What A World: Table Talk
Ready-made answers for those ‘gay’ questions.
By Nancy Ford
If you have the good fortune of not being the only gay person in your family, congratulations! Gaiety loves company!
If you are, however, the only gay person in your family (or, more likely, the only gay person in your family that your family knows about), you are perhaps tasked at the annual Thanksgiving table with the responsibility of explaining the subtext of the GLBT-themed news stories of the preceding year.
Below are a few suggestions to help you finesse your way through these conversations, providing factual and, hopefully, entertaining information to all those who query, dearie.
Why is Ellen so upset over that little dog, Iggie?
Is there anyone alive who hasn’t yet seen footage of our Lesbian-in-Chief’s legendary meltdown as she begs for forgiveness for her role in the re-gifted dog-adoption gone bad?
True, we gay folk love our pets with a parental commitment that Britney Spears could learn from (see “Animal Attraction” if you doubt that). And, like any good parent, sometimes that commitment drives us to extremes, even to the point that it interferes with our work. So when work includes coming into the living rooms of millions of people each day via television, naturally, millions of people will talk.
IggieGate has made me realize that, despite her professional success and current loving relationship with Portia di Rossi, Ellen carries baggage just like the rest of us mere mortals. Maybe she still has some of Anne Heche’s crazy on her. As will attest anyone who’s been in more than one “forever” relationship, it takes years and years (and years) for that level of crazy to wash off.
Another explanation for Ellen’s extreme reaction? Perhaps our über-emotional, 49-year-old friend is heading into menopause. Welcome, Ellen! May your forthcoming extreme mood swings, hysterical crying jags, unpredictable hot flashes, and general dykely dysphoria continue to provide high-quality entertainment in the coming cycle and beyond.
After all, isn’t that what we pay her for?
Why would anyone—gay or straight—think sex in a public restroom is a good idea?
Thanks to the distinguished gentleman from Idaho’s much-ballyhooed side step into a Minneapolis airport men’s room last June (yes, during Pride Month), Tommy Tune is no longer the first person that comes to mind when we think of a gay toe-tapper.
As a lesbian whose bathroom exploits are pretty much limited to, well, going to the bathroom, I am not adequately equipped to explain hot stall-on-stall action to my own family, let alone, to yours. However, I’m told there is a series of videos that illustrates the phenomenon better than mere words ever could.

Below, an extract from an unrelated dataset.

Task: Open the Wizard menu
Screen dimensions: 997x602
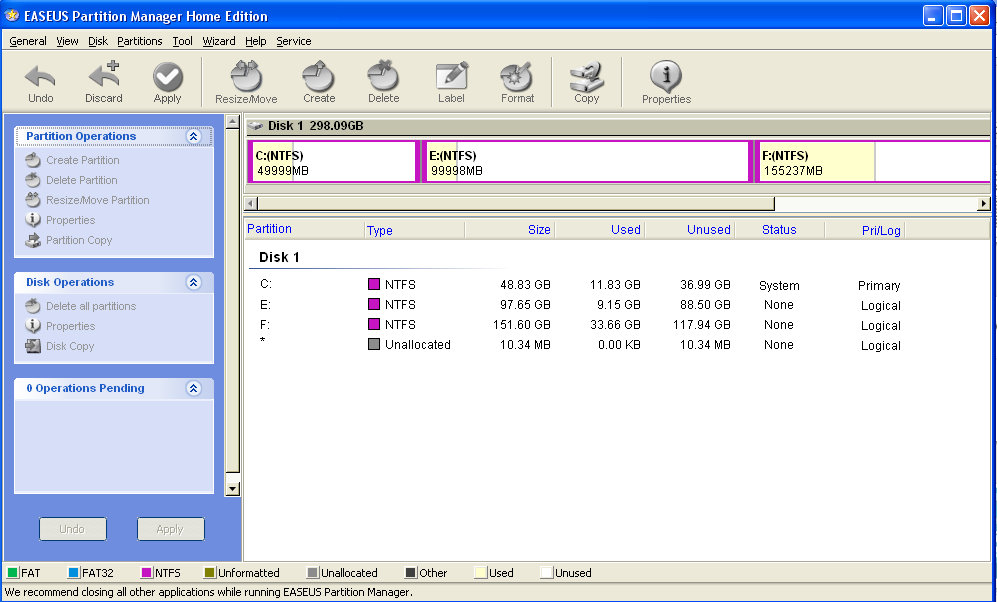Action: click(x=219, y=41)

But the best idea might be to remind your family what a wonderful world it would be if closeted gay people, especially closeted gay elected officials like Sen. Larry Craig, weren’t forced to sublimate their true nature’s call by promoting anti-gay legislation like the Federal Marriage Amendment while simultaneously re-enacting scenes from Tijuana Toilet Tramps, Volumes 1-3 .
Now what’s this we hear about a dead gay SCUBA diver?
Also this past June, Gary Aldridge of Montgomery, Alabama, was found dead, hogtied, while wearing rubber underpants and not one but two SCUBA suits, with a dildo lodged in his bum.
Of particular interest is the fact that for his final 15 years, Aldridge, a disciple of the late Rev. Jerry Falwell, made his living as a senior pastor at Thorington Road Baptist Church. Praise the Lord and pass the silicone spray!
Remind your family that just because Rev. Aldridge was found wrapped up as air-tight as an overnight delivery of Omaha Steaks, it doesn’t necessarily mean that he was gay. It does mean, however, that he was into fetish play. Lots of hetero people are fond of bondage, rubber fetishism, and hiding things.
This unfortunate yet thought-provoking incident is also a good reminder to those of us looking ahead to our own eventual demises to be sure to have an up-to-date will. If necessary, also be sure to have a trusted friend who promises to untie, unwrap, and unplug you before the authorities—and bloggers—arrive.
What’s the big deal with ENDA? ENDA what?
If your family is politically informed enough to know that a huge controversy over the passage of the Employment Non-Discrimination Act has emerged in recent weeks, a tip of my Pilgrim hat to you and yours. Unfortunately, most of the folks sitting around the turkey table this month probably aren’t aware that, despite the diversity displayed via myriad gay-positive TV programs like Brothers & Sisters, Ugly Betty, Boston Legal, and others, it’s still perfectly legal in most states for an employer to fire people based on the fact that they are GLBT. Especially T.
But back to ENDA.
In a nutshell, some politicos (openly gay Massachusetts congressman Barney Frank, in particular) insist that the only way Congress will pass legislation protecting queers in the workplace is to define queer as being gay and lesbian, and then work on protection for the rest of humanity, incrementally.
Our tranny friends don’t care much for this, as you can imagine.
What’s the big deal, indeed? What’s right for the gay and lesbian geese is surely also right for the transgender gander, right?
After all, in God’s eyes, we’re all pre-op.